● **Work instruction**:
Nothing but the records, repeated exactly, should form the response.

● **Extracted information**:

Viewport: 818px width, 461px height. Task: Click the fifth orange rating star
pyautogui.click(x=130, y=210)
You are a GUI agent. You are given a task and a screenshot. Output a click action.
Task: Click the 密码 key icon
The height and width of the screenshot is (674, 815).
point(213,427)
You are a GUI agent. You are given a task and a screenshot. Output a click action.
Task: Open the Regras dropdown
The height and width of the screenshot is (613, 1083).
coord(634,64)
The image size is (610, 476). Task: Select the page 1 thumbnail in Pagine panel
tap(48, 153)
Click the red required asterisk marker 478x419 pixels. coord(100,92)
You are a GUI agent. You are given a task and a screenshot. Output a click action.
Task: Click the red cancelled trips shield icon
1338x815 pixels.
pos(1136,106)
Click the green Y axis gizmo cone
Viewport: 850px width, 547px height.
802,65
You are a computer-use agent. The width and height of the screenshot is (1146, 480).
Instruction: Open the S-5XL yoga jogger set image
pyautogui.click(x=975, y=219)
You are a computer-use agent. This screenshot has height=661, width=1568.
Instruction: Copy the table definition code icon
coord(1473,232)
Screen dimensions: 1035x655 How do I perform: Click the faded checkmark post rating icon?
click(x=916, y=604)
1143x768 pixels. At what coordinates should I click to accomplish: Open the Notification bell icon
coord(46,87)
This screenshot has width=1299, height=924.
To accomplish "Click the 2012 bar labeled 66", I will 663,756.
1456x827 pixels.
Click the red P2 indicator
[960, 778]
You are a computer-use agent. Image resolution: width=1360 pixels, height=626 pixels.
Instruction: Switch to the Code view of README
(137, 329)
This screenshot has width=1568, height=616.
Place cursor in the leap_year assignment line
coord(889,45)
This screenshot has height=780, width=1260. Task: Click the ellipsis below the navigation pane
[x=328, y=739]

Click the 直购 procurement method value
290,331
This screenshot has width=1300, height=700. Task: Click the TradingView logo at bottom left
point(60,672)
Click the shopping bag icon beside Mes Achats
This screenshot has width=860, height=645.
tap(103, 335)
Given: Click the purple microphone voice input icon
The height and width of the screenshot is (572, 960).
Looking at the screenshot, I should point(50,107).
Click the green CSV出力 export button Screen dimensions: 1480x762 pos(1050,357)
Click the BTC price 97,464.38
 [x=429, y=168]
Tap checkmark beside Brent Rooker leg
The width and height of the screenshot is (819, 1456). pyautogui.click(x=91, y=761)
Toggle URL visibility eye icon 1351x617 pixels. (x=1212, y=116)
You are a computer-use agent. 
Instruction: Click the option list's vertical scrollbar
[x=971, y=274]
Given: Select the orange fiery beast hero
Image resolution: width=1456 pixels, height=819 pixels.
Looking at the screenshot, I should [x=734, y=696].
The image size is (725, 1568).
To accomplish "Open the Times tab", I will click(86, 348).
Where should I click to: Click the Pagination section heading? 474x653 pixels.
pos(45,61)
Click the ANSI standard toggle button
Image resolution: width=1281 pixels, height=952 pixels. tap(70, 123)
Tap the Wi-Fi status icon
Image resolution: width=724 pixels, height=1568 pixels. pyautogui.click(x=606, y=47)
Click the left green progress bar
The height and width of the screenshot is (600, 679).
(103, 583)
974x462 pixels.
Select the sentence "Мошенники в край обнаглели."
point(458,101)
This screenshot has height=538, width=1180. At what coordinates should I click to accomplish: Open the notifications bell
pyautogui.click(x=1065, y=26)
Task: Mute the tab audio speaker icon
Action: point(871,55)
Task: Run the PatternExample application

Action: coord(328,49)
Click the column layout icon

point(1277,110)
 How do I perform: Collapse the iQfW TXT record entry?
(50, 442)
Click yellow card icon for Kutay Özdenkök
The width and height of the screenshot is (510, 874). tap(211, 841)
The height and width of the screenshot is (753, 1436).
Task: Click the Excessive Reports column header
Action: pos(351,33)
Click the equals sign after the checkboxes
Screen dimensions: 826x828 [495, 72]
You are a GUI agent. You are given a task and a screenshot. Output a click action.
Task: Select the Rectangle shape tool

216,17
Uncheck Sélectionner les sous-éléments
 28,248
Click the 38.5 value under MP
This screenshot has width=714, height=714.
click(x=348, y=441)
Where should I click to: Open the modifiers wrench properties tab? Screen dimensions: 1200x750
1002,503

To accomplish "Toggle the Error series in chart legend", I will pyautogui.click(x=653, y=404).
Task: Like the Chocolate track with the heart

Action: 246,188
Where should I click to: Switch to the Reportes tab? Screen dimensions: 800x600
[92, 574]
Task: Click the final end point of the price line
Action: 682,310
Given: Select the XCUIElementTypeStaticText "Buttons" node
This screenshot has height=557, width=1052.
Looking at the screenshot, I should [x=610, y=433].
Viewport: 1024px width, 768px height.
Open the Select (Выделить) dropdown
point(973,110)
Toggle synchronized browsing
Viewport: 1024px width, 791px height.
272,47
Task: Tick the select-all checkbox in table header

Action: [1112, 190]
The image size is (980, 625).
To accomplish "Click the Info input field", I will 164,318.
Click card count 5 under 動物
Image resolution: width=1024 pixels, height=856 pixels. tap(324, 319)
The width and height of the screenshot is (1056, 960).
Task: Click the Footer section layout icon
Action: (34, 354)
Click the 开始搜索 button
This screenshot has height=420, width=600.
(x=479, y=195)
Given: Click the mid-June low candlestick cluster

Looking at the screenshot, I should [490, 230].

● **Solution for this task**:
Viewport: 818px width, 461px height. Task: Click the fifth orange rating star
pyautogui.click(x=130, y=210)
You are a GUI agent. You are given a task and a screenshot. Output a click action.
Task: Click the 密码 key icon
The height and width of the screenshot is (674, 815).
point(213,427)
You are a GUI agent. You are given a task and a screenshot. Output a click action.
Task: Open the Regras dropdown
The height and width of the screenshot is (613, 1083).
coord(634,64)
The image size is (610, 476). Task: Select the page 1 thumbnail in Pagine panel
tap(48, 153)
Click the red required asterisk marker 478x419 pixels. coord(100,92)
You are a GUI agent. You are given a task and a screenshot. Output a click action.
Task: Click the red cancelled trips shield icon
1338x815 pixels.
pos(1136,106)
Click the green Y axis gizmo cone
Viewport: 850px width, 547px height.
802,65
You are a computer-use agent. The width and height of the screenshot is (1146, 480).
Instruction: Open the S-5XL yoga jogger set image
pyautogui.click(x=975, y=219)
You are a computer-use agent. This screenshot has height=661, width=1568.
Instruction: Copy the table definition code icon
coord(1473,232)
Screen dimensions: 1035x655 How do I perform: Click the faded checkmark post rating icon?
click(x=916, y=604)
1143x768 pixels. At what coordinates should I click to accomplish: Open the Notification bell icon
coord(46,87)
This screenshot has width=1299, height=924.
To accomplish "Click the 2012 bar labeled 66", I will 663,756.
1456x827 pixels.
Click the red P2 indicator
[960, 778]
You are a computer-use agent. Image resolution: width=1360 pixels, height=626 pixels.
Instruction: Switch to the Code view of README
(137, 329)
This screenshot has width=1568, height=616.
Place cursor in the leap_year assignment line
coord(889,45)
This screenshot has height=780, width=1260. Task: Click the ellipsis below the navigation pane
[x=328, y=739]

Click the 直购 procurement method value
290,331
This screenshot has width=1300, height=700. Task: Click the TradingView logo at bottom left
point(60,672)
Click the shopping bag icon beside Mes Achats
This screenshot has width=860, height=645.
tap(103, 335)
Given: Click the purple microphone voice input icon
The height and width of the screenshot is (572, 960).
Looking at the screenshot, I should point(50,107).
Click the green CSV出力 export button Screen dimensions: 1480x762 pos(1050,357)
Click the BTC price 97,464.38
 [x=429, y=168]
Tap checkmark beside Brent Rooker leg
The width and height of the screenshot is (819, 1456). pyautogui.click(x=91, y=761)
Toggle URL visibility eye icon 1351x617 pixels. (x=1212, y=116)
You are a computer-use agent. 
Instruction: Click the option list's vertical scrollbar
[x=971, y=274]
Given: Select the orange fiery beast hero
Image resolution: width=1456 pixels, height=819 pixels.
Looking at the screenshot, I should [x=734, y=696].
The image size is (725, 1568).
To accomplish "Open the Times tab", I will click(86, 348).
Where should I click to: Click the Pagination section heading? 474x653 pixels.
pos(45,61)
Click the ANSI standard toggle button
Image resolution: width=1281 pixels, height=952 pixels. tap(70, 123)
Tap the Wi-Fi status icon
Image resolution: width=724 pixels, height=1568 pixels. pyautogui.click(x=606, y=47)
Click the left green progress bar
The height and width of the screenshot is (600, 679).
(103, 583)
974x462 pixels.
Select the sentence "Мошенники в край обнаглели."
point(458,101)
This screenshot has height=538, width=1180. At what coordinates should I click to accomplish: Open the notifications bell
pyautogui.click(x=1065, y=26)
Task: Mute the tab audio speaker icon
Action: point(871,55)
Task: Run the PatternExample application

Action: coord(328,49)
Click the column layout icon

point(1277,110)
 How do I perform: Collapse the iQfW TXT record entry?
(50, 442)
Click yellow card icon for Kutay Özdenkök
The width and height of the screenshot is (510, 874). tap(211, 841)
The height and width of the screenshot is (753, 1436).
Task: Click the Excessive Reports column header
Action: pos(351,33)
Click the equals sign after the checkboxes
Screen dimensions: 826x828 [495, 72]
You are a GUI agent. You are given a task and a screenshot. Output a click action.
Task: Select the Rectangle shape tool

216,17
Uncheck Sélectionner les sous-éléments
 28,248
Click the 38.5 value under MP
This screenshot has width=714, height=714.
click(x=348, y=441)
Where should I click to: Open the modifiers wrench properties tab? Screen dimensions: 1200x750
1002,503

To accomplish "Toggle the Error series in chart legend", I will pyautogui.click(x=653, y=404).
Task: Like the Chocolate track with the heart

Action: 246,188
Where should I click to: Switch to the Reportes tab? Screen dimensions: 800x600
[92, 574]
Task: Click the final end point of the price line
Action: 682,310
Given: Select the XCUIElementTypeStaticText "Buttons" node
This screenshot has height=557, width=1052.
Looking at the screenshot, I should [x=610, y=433].
Viewport: 1024px width, 768px height.
Open the Select (Выделить) dropdown
point(973,110)
Toggle synchronized browsing
Viewport: 1024px width, 791px height.
272,47
Task: Tick the select-all checkbox in table header

Action: [1112, 190]
The image size is (980, 625).
To accomplish "Click the Info input field", I will 164,318.
Click card count 5 under 動物
Image resolution: width=1024 pixels, height=856 pixels. tap(324, 319)
The width and height of the screenshot is (1056, 960).
Task: Click the Footer section layout icon
Action: (34, 354)
Click the 开始搜索 button
This screenshot has height=420, width=600.
(x=479, y=195)
Given: Click the mid-June low candlestick cluster

Looking at the screenshot, I should [490, 230].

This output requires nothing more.